“The evidence uncovered by the Guardian is clear proof of the use of systematic forced labor in Qatar,” said Aidan McQuade, director of Anti-Slavery International, which was founded in 1839. “In fact, these working conditions and the astonishing number of deaths of vulnerable workers go beyond forced labour to the slavery of old where human beings were treated as objects. There is no longer a risk that the World Cup might be built on forced labor. It is already happening.”
Qatar has the highest ratio of migrant workers to domestic population in the world: more than 90 percent of the workforce are immigrants and the country is expected to recruit up to 1.5 million more laborers to build the stadiums, roads, ports and hotels needed for the tournament. Nepalese account for about 40 percent of migrant laborers in Qatar. More than 100,000 Nepalese left for the emirate last year.

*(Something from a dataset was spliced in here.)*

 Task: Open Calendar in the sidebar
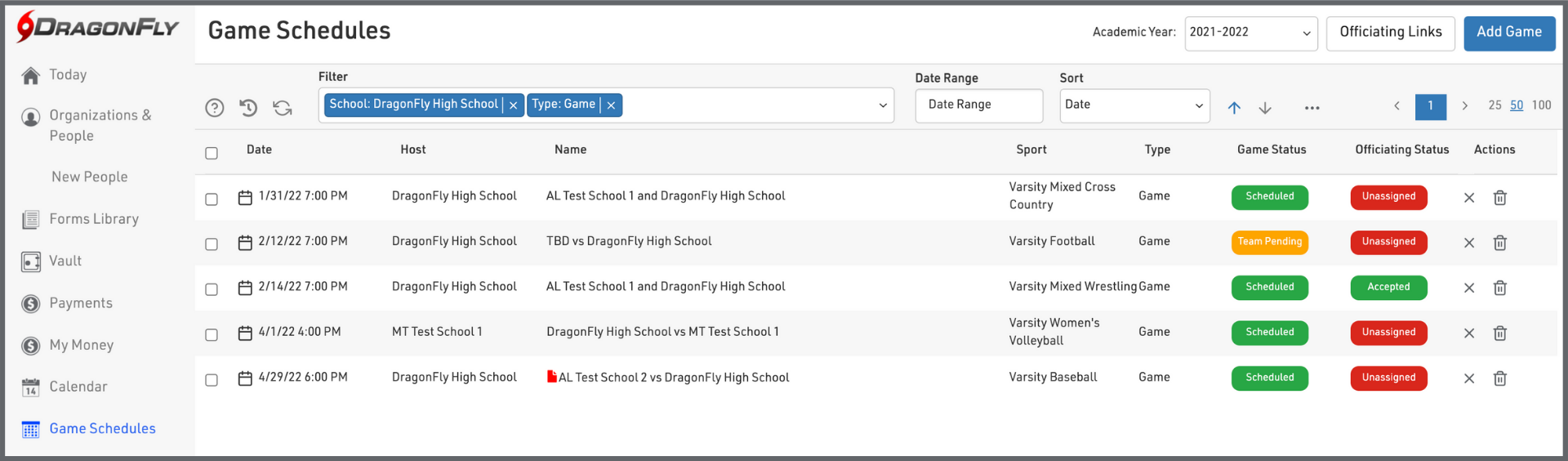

The murky system of recruitment brokers in Asia and labor contractors in Qatar leaves them vulnerable to exploitation. The supreme committee has insisted that decent labor standards will be set for all World Cup contracts, but underneath it a complex web of project managers, construction firms and labor suppliers, employment contractors and recruitment agents operate.
According to some estimates, Qatar will spend US$100 billion on infrastructure projects to support the World Cup. As well as nine state-of-the-art stadiums, the country has committed to build an airport, US$20 billion worth of new roads, US$4 billion for a causeway connecting Qatar to Bahrain, US$24 billion for a high-speed rail network, and 55,000 hotel rooms to accommodate visiting fans.
The World Cup is part of an even bigger program of construction in Qatar designed to remake the tiny desert kingdom over the next two decades. Qatar has yet to start building stadiums for 2022, but has embarked on the big infrastructure projects such as Lusail City that, according to the US project managers, Parsons, “will play a major role during the 2022 FIFA World Cup.” The British engineering company Halcrow, part of the CH2M Hill group, is a lead consultant on the Lusail project responsible for “infrastructure design and construction supervision.” CH2M Hill was recently appointed the official program management consultant to the supreme committee. It says it has a “zero tolerance policy for the use of forced labor and other human trafficking practices.”
“Our supervision role of specific construction packages ensures adherence to site contract regulation for health, safety and environment. The terms of employment of a contractor’s labor force is not under our direct purview,” Halcrow said.
Some Nepalese working at Lusail City tell desperate stories. They are saddled with huge debts they are paying back at interest rates of up to 36 percent, yet say they are forced to work without pay.
“The company has kept two months’ salary from each of us to stop us running away,” said one man who gave his name as SBD and who works at the Lusail City marina.